Thursday, April 21, 2016

Capitals vs. Flyers: Takeaways and Throwaways from Game 4

Game 4 in the playoff series between the Washington Capitals and the Philadelphia Flyers is one that Caps fans hope they do not look back on with the same wistful memory expressed in the last lines of the poem, “Maud Muller,” by John Greenleaf Whittier…

“For of all sad words of tongue or pen,
The saddest are these: ‘It might have been!’”

The Capitals had a chance to write new history in Game 4 with a win for a series sweep, what would have been the first in franchise history in a best-of-seven series, but that history waits for another day.  For now, we can address the takeaways and throwaways of Game 4.
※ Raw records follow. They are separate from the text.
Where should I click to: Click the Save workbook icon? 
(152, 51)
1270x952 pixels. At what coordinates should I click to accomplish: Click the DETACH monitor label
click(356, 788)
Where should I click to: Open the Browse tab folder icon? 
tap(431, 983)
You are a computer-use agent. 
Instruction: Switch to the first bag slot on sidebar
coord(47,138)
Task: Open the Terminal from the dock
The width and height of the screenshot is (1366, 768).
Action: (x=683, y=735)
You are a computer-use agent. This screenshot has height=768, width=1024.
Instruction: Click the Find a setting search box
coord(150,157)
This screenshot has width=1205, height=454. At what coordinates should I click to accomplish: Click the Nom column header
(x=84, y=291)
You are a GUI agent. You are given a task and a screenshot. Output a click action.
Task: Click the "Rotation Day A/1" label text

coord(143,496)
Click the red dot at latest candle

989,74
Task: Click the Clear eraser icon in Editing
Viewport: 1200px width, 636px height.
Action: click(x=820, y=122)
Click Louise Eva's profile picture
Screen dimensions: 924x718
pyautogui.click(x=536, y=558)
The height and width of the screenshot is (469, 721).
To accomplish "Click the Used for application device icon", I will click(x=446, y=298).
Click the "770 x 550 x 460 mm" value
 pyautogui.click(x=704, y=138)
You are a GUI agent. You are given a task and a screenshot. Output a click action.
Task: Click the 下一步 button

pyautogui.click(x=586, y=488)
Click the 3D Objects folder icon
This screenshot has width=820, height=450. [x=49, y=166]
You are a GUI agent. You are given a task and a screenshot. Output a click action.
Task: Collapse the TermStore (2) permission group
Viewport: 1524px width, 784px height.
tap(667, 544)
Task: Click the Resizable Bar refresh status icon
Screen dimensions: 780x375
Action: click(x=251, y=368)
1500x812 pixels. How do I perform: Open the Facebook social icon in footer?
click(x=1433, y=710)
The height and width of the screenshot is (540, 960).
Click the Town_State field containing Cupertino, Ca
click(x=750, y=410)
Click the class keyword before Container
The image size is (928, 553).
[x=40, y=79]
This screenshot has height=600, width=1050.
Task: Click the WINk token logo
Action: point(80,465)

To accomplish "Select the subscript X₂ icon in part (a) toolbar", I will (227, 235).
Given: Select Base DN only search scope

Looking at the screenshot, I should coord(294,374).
  • Washington was 60.7 percent to the good in Corsi-for at 5-on-5 overall, and their scoring chances were similarly dominant – 37-19 overall and 17-8 in high-danger scoring chances.  They had a 10-1 advantage in high-danger scoring chances at 5-on-5 in the first period, averaging a little more than one every other minute at fives (numbers from 
  • John Carlson saw his power play goals streak end at three in Game 4, but he remains a force.  He had five shots on goal to lead the team, 11 shot attempts (also leading the team), two hits, and a takeaway.  He still leads all defensemen in the playoffs in points, power play points, is tied for the lead in goals, and he is doing it while logging more than 24 minutes a game.  If there was an “all-tournament team” for the playoffs so far, he might get one of the defenseman slots.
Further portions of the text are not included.